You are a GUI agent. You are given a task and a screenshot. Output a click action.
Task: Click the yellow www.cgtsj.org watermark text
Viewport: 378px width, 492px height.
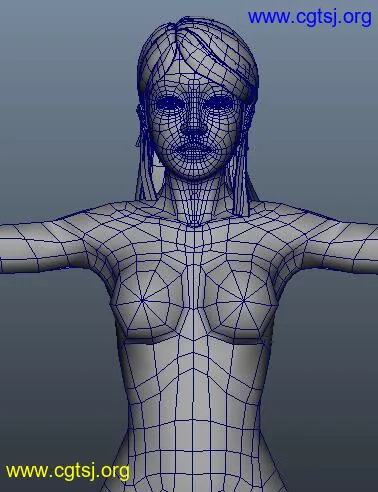point(68,471)
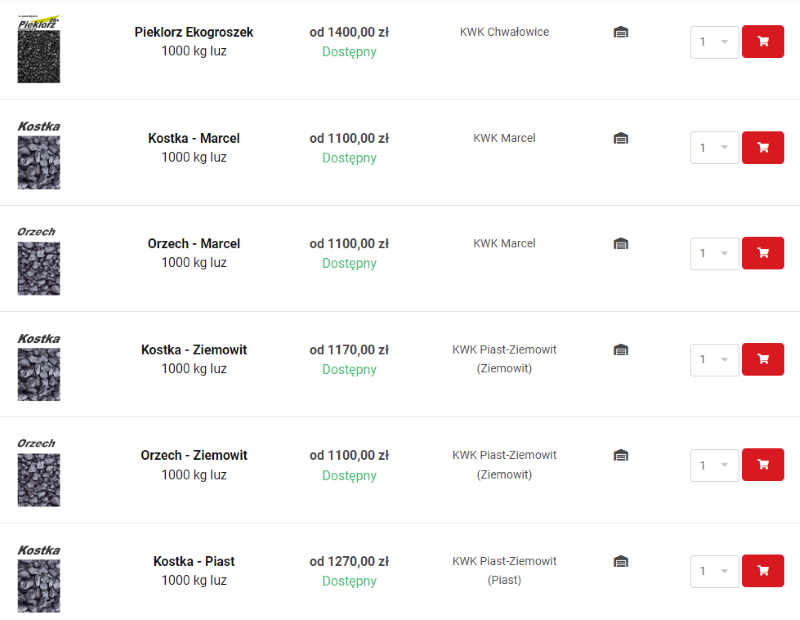Click the Kostka - Piast product title
The image size is (800, 620).
(194, 561)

★ ★ ★ ★ ★ ★ ★

Begin at the line with "Task: Click the" and retype exactly every line through the last one of the entries above, both included, and nothing more; pictures stay out.

◆ SOLUTION TO THE EXERCISE:
Task: Click the yellow www.cgtsj.org watermark text
Viewport: 378px width, 492px height.
point(68,471)
Click the Kostka - Piast product title
The image size is (800, 620).
(194, 561)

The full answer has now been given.